Qu'en est-il de la longue vie de Sainte Geneviève ? Quels évènements la conduisirent-ils à devenir la patronne de Paris. Par bien des côtés, Sainte Geneviève est de notre temps ;
Intéressant challenge que celui qui consiste à analyser comment il se peut qu'une modeste bergère, fille de pêcheurs de Nanterre, née en 423 et témoin de l'arrivée au pouvoir de Clovis, chef des Francs, puisse être à ce point si proche de nous qu'on ne serait guère surpris de la croiser au pied d'une tour de la Défense.
N'incarnera-t-elle pas dès le Vème siècle, la femme chrétienne qui s'investit totalement dans le social comme le font heureusement tant de bénévoles de nos jours ? Et ne fut-elle pas il y a 1500 ans de cela, ce qu'est la femme du XXème siècle, si consciente de ses responsabilités ?
À la mort de ses parents, elle vit dans le silence, la prière et la mortification, ne se nourrissant que deux fois par semaine. Elle est aussi favorisée de grâces extraordinaires, en lisant dans les consciences et en guérissant les corps au nom du Christ par des onctions d'huile.

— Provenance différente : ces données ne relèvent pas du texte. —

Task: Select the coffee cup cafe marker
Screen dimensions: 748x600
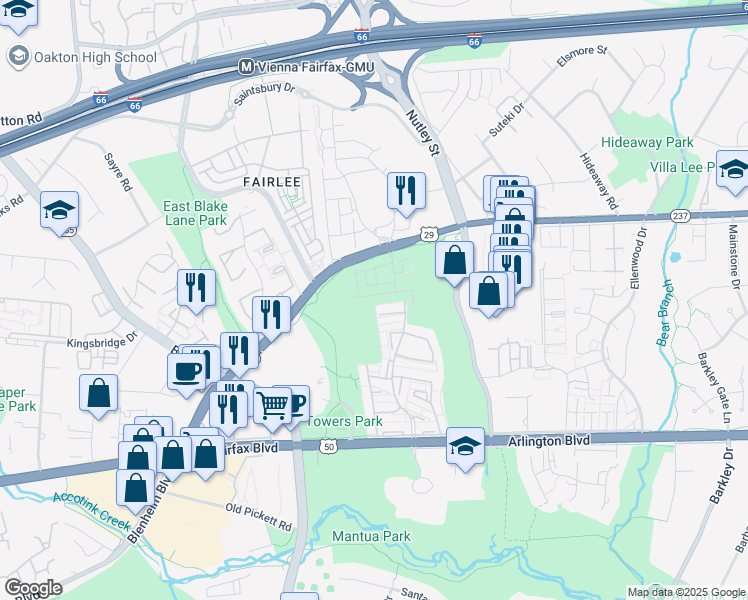Action: click(187, 372)
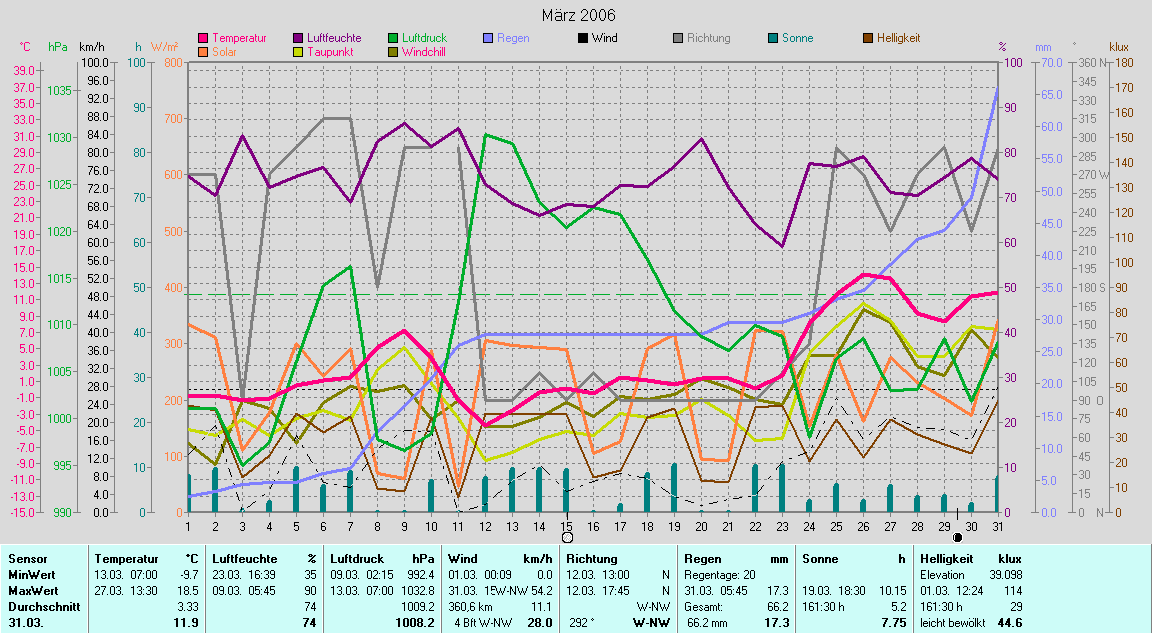Click the blue Regen legend swatch
The image size is (1152, 633).
pos(487,38)
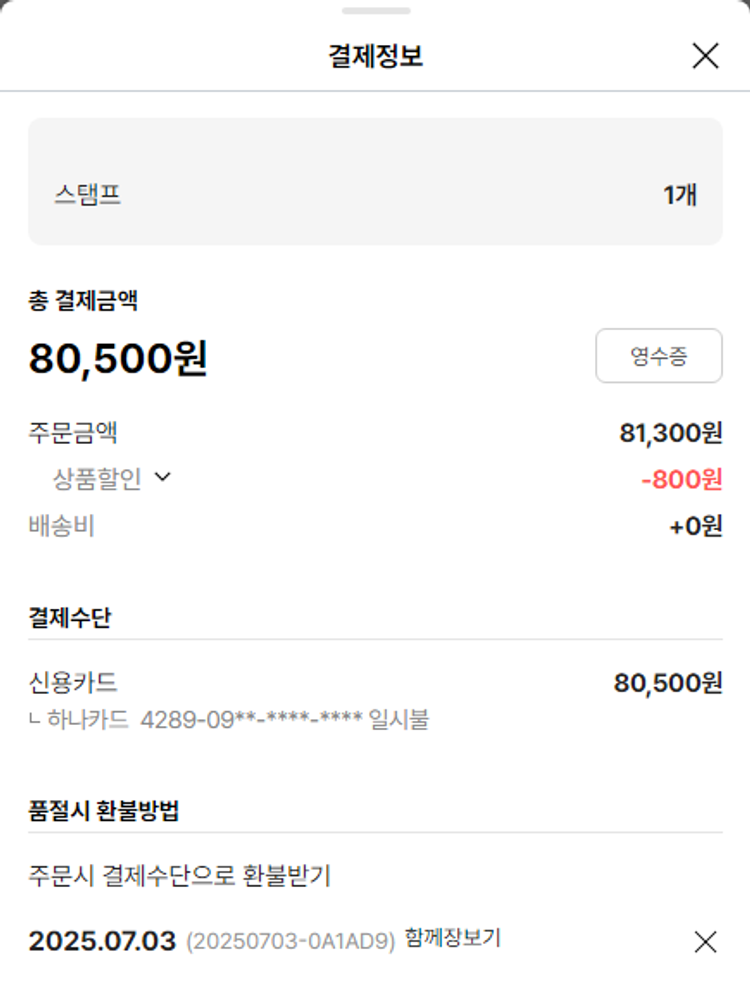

Geneviève fait construire la première basilique de Saint-Denis. En 451, Attila franchit le Rhin et envahit la Gaule. Geneviève convainc les parisiens de demeurer dans la ville. Elle rassemble les femmes de Paris dans l'église-baptistère près de Notre-Dame et leur demande de supplier le Ciel d'épargner leur ville. C'est ce qui se produit. Plus tard, lorsque les Francs assiègent Paris, Geneviève sauve cette fois la ville de la famine. Elle organise une expédition ingénieuse au moyen de bateaux qui, par la Seine, vont chercher le ravitaillement jusqu'en Champagne. Sa réputation s'étend jusqu'en Orient. Clovis et Clotilde lui voueront une grande vénération. Elle sera enterrée en 512 à 90 ans, auprès du roi dans l'église des Saints-Apôtres que sainte Clotilde avait fait construire et qui prendra dès le VIIe siècle le nom de Sainte-Geneviève. Son corps est transporté en 845 à Marizy par crainte des Normands et rapporté à Paris en 890. À partir du XIIe siècle, la châsse contenant ses reliques est portée en procession à travers Paris. Des miracles ont lieu sur son passage en particulier lors du mal des ardents. Ses reliques sont brûlées par les révolutionnaires en 1793, mais son tombeau vide, transporté dans l'église Saint-Étienne-du-Mont continue d'être vénéré.